━━ EXCERPT PROVIDED ━━

Lower house Members elected in 1971

The 5th Lok Sabha (15 March 1971 — 18 January 1977) of India was elected during February–March 1971.The term of the House was extended two times by one year at a time. However, the House was dissolved after having been in existence for a period of five years, 10 months, and six days. The Lok Sabha (House of the People) is the lower house in the Parliament of India. 4 sitting members from Rajya Sabha were elected to 5th Lok Sabha after the 1971 Indian general election.Indira Gandhi was the Prime Minister as in the previous 4th Lok Sabha. However, INC lost 198 seats in the next 6th Lok Sabha, which was constituted after the 1977 Indian general election.

━━━

* WHAT TO WORK ON: Please translate this sentence from the 5th Lok Sabha text into Spanish: "The Lok Sabha (House of the People) is the lower house in the Parliament of India." Work only from the 5th Lok Sabha text.

━━ DATASET RECORDS ━━

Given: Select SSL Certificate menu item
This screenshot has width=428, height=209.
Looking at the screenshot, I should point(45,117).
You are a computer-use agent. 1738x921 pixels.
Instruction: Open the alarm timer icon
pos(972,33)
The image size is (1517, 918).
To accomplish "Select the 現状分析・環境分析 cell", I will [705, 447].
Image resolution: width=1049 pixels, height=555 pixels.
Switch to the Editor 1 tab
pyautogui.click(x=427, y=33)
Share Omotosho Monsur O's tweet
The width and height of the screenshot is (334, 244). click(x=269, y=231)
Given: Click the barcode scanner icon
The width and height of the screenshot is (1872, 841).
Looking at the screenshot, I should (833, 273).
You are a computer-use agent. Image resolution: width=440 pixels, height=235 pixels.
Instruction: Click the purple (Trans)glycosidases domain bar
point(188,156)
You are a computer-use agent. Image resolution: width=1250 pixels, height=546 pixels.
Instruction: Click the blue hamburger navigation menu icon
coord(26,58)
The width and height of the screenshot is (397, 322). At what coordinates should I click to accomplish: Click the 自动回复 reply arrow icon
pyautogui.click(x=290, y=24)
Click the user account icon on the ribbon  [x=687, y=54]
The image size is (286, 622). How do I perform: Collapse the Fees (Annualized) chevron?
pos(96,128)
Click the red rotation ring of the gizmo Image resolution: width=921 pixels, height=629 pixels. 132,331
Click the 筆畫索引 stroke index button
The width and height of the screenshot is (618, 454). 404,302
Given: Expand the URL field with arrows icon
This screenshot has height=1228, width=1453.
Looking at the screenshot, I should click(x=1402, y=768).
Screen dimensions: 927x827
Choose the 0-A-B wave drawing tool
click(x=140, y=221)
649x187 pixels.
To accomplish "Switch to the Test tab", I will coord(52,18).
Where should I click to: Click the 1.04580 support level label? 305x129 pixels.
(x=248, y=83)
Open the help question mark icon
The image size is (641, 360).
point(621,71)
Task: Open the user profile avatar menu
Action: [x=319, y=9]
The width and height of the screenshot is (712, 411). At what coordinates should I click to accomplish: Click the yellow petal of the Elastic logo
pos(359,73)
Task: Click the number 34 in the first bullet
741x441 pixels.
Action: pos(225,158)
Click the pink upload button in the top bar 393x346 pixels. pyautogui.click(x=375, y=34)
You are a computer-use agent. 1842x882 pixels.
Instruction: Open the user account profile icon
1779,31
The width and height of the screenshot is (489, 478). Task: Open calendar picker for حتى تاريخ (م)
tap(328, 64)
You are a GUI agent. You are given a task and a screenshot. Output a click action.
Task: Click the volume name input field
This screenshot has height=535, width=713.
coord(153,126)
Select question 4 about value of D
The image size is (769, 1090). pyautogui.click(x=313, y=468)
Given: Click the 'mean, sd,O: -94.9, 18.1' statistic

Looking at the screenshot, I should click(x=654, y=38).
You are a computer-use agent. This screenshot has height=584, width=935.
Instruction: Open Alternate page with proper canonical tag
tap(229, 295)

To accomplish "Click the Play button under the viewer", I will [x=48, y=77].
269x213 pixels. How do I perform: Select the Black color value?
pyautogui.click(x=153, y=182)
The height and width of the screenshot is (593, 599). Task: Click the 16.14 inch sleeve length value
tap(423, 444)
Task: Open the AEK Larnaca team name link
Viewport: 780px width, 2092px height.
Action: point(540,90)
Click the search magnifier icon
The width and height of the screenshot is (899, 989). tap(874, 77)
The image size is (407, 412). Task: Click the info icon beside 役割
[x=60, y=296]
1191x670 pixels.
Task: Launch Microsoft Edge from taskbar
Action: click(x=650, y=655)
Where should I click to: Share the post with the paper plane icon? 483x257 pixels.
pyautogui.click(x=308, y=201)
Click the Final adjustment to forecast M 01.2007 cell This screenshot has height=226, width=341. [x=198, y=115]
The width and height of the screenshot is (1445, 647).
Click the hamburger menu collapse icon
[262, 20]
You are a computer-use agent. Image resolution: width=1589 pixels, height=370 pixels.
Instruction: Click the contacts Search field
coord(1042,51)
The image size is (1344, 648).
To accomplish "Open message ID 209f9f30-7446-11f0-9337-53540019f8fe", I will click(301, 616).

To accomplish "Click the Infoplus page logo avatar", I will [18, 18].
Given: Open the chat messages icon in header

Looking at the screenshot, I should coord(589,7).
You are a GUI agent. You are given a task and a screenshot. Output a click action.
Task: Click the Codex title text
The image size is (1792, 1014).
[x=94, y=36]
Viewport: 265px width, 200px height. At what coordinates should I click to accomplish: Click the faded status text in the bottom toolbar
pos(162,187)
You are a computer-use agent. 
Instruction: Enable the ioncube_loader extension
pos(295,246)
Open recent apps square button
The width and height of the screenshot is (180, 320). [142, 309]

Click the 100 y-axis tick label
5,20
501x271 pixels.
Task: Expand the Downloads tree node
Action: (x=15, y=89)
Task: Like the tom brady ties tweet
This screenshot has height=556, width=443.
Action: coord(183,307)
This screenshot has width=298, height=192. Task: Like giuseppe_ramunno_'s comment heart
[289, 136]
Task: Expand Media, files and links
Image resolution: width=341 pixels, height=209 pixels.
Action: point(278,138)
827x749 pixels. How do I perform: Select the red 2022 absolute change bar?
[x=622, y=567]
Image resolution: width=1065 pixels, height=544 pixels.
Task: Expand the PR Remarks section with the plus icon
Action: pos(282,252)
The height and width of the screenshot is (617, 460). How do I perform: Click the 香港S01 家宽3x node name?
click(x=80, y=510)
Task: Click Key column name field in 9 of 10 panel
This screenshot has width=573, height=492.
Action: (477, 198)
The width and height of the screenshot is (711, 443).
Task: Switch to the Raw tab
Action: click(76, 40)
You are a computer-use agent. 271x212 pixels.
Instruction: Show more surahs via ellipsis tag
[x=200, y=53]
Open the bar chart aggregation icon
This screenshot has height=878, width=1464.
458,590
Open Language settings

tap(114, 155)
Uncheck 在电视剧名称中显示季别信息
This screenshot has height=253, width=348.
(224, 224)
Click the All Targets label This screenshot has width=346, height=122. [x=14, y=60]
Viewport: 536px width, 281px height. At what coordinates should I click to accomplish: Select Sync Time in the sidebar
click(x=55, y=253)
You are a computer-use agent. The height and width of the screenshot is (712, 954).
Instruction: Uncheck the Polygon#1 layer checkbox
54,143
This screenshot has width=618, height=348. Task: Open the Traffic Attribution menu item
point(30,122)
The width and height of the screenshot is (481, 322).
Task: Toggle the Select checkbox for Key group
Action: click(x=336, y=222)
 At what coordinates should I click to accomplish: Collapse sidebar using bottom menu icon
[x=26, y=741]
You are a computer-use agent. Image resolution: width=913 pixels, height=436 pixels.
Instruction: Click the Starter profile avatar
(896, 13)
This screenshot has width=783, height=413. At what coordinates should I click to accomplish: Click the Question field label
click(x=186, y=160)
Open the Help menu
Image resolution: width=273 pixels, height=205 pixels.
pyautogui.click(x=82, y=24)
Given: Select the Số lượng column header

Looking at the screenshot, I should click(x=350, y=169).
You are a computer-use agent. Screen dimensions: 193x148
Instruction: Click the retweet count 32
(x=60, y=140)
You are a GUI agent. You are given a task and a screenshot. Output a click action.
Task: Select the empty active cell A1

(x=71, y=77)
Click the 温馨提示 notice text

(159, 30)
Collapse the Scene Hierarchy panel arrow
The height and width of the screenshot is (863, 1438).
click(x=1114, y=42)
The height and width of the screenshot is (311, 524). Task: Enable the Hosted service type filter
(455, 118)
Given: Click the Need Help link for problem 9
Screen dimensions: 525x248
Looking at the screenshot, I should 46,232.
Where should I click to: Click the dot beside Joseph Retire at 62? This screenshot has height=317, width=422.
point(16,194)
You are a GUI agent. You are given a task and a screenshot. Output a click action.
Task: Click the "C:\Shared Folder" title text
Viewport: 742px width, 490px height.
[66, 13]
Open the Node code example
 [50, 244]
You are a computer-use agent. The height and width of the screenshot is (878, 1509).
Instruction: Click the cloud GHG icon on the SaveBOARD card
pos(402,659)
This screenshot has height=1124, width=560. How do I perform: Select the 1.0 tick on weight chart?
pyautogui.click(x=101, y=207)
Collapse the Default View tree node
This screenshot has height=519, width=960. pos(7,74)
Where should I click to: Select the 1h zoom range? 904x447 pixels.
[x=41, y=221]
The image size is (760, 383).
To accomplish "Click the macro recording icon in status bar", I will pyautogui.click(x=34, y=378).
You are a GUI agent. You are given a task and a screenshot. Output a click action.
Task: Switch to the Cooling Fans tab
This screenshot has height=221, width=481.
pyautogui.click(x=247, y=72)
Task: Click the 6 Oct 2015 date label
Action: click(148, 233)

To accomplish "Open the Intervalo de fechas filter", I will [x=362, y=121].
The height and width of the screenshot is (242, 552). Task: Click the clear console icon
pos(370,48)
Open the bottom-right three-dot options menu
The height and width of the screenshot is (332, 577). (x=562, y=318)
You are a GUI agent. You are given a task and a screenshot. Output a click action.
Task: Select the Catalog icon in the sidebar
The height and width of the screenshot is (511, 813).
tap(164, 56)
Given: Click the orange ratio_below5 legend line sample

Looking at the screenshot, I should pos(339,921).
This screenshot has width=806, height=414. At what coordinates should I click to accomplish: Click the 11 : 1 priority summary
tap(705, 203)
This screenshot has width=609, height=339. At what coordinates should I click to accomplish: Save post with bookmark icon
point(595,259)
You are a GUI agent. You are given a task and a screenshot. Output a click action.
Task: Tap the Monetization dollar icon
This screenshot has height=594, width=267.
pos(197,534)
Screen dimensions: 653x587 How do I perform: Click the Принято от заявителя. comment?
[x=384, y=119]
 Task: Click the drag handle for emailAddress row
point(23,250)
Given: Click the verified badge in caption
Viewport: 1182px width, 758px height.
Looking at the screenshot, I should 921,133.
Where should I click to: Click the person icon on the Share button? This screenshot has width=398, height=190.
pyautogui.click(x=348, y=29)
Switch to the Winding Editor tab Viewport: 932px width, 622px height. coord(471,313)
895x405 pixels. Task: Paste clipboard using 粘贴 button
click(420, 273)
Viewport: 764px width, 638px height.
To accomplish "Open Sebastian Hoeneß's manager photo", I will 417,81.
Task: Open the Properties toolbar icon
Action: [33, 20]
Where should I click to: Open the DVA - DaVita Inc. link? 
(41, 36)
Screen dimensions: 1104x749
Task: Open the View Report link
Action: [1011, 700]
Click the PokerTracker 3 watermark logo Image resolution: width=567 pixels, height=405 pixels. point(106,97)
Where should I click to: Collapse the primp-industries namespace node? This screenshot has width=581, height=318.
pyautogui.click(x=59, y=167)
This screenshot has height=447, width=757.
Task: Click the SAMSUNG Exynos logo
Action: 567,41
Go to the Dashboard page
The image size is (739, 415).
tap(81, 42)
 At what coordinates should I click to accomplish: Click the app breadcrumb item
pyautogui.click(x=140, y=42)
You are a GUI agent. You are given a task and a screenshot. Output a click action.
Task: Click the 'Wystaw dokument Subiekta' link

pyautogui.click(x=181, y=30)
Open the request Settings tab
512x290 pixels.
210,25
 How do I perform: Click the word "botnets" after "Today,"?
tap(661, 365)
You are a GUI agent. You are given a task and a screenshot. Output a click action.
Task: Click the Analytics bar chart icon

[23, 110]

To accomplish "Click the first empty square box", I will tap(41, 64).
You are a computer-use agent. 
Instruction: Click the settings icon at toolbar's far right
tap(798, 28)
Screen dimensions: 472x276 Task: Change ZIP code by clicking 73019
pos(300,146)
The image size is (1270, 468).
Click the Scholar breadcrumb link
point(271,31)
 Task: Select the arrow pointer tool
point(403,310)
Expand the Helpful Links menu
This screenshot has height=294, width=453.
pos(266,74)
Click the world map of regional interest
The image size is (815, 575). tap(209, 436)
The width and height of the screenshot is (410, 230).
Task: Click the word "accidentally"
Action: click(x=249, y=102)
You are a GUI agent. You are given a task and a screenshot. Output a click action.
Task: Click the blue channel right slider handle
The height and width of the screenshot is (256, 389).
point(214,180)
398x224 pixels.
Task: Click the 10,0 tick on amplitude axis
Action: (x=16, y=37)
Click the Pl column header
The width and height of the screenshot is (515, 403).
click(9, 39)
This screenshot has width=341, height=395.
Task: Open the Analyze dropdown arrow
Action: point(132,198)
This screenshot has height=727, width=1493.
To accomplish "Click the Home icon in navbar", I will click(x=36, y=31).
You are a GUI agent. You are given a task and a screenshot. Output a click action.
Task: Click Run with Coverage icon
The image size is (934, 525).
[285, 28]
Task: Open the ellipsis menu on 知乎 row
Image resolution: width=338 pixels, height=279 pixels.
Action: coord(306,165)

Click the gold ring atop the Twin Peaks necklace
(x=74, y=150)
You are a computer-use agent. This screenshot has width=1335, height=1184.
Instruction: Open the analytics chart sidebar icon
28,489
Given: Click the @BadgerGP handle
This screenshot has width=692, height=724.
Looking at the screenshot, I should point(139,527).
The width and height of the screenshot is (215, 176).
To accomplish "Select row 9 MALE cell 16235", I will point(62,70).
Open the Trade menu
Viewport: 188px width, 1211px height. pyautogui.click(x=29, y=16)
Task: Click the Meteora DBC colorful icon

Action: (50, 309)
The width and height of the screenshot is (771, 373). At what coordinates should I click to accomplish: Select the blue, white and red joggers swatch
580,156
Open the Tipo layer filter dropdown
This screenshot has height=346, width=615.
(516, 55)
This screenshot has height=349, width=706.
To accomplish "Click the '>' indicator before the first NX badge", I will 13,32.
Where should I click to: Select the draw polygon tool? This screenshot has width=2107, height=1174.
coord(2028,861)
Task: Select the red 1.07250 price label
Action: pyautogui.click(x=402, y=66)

━━━

* REPLY: La Lok Sabha (Cámara del Pueblo) es la cámara baja del Parlamento de la India.